**WHAT YOU SHOULD DO:** Count the lines in the rows below that contain the string "dropdown", treating uppercase and lowercase as different. Give only the number.

**DATA FOR THE TASK:**

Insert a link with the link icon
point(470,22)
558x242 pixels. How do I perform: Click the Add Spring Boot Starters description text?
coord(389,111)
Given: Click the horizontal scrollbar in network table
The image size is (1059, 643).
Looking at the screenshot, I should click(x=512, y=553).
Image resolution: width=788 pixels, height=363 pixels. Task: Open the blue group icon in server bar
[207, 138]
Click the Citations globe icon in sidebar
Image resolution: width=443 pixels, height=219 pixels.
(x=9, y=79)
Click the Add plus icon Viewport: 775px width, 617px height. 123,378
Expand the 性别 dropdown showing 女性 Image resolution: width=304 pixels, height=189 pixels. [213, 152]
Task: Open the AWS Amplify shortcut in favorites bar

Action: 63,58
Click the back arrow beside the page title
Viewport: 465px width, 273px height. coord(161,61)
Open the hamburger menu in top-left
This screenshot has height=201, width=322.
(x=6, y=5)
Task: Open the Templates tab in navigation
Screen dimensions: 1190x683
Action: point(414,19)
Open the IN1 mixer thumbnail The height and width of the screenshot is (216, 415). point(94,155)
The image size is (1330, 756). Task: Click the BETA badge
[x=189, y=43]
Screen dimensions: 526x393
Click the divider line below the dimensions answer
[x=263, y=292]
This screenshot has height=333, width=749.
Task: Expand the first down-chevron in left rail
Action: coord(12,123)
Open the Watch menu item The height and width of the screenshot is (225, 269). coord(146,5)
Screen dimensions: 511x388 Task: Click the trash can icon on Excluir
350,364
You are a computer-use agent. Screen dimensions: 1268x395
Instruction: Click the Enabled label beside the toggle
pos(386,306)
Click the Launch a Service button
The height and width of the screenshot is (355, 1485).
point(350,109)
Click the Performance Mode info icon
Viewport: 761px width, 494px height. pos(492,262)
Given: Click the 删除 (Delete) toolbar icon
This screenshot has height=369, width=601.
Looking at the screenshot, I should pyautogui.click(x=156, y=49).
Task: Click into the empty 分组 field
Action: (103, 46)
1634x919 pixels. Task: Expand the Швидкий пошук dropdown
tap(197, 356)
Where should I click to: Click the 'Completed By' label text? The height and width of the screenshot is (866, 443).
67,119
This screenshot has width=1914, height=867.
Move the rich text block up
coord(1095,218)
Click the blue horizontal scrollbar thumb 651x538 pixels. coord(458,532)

**CORRECT OUTPUT:** 2